In what was no doubt a common occurrence post the 2007/08 financial crisis, the claimant in Marshall v Barclays [1] entered into a settlement arrangement with his bank, the defendant, when he ran into financial difficulties. The claimant had borrowed some £1 million from the defendant and, amongst other dealings, had entered into an interest rate swap agreement. Despite being aware that he had a potential mis-selling claim in respect of the swap [2], the claimant concluded a settlement and release with the defendant, which ended all banking arrangements between them. Following the Financial Services Authority’s (FSA) findings that there had been serious failings on the part of several banks, the claimant took part in a review exercise with the defendant, the outcome of which was that the claimant was not entitled to any redress. The claimant then looked to pursue a mis-selling claim after all, and the question for the court was whether this was precluded by the settlement agreement.

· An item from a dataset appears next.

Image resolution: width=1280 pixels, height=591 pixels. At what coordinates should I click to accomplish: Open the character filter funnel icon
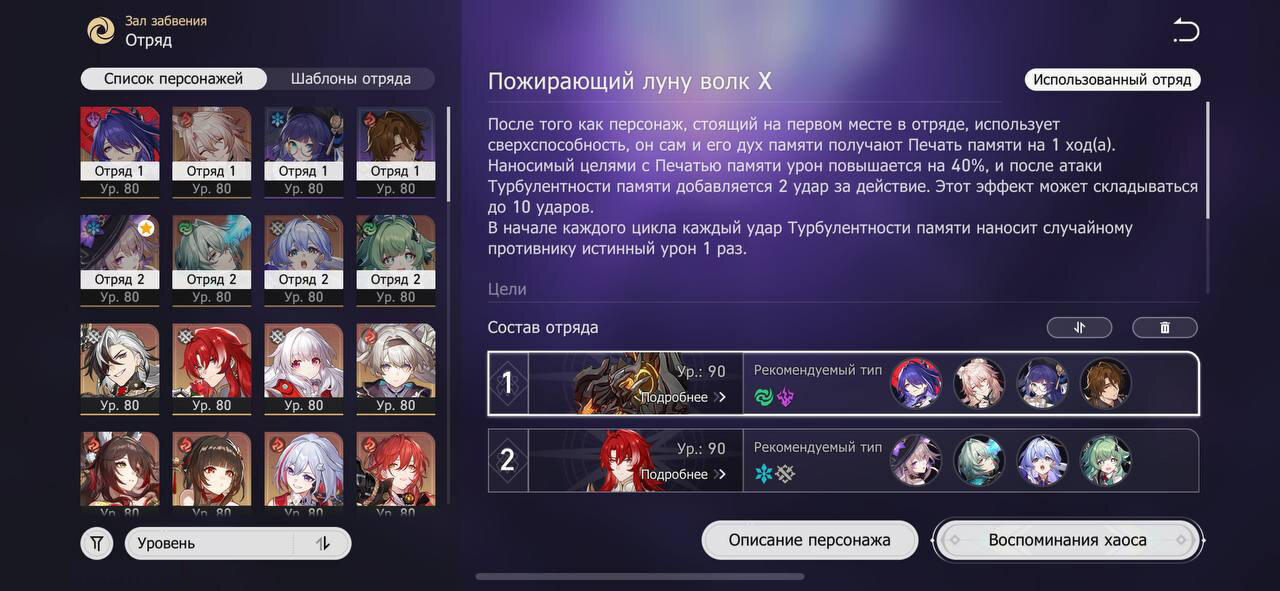[97, 544]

The settlement agreement included a widely drafted release. The claimant had agreed to “release and waive irrevocably any claims, complaints or rights of action against the Bank in relation to this matter and your banking relationship and arrangements with the Bank… whether direct or indirect, foreseen or unforeseen, contingent or actual, present or future, and which arise, or may arise, out of or are in any way connected with this matter.”

High Court decision – of interest to banks

The High Court ordered that the claim be struck out. The judgment covers several issues which will be of interest to banks and these are summarised below.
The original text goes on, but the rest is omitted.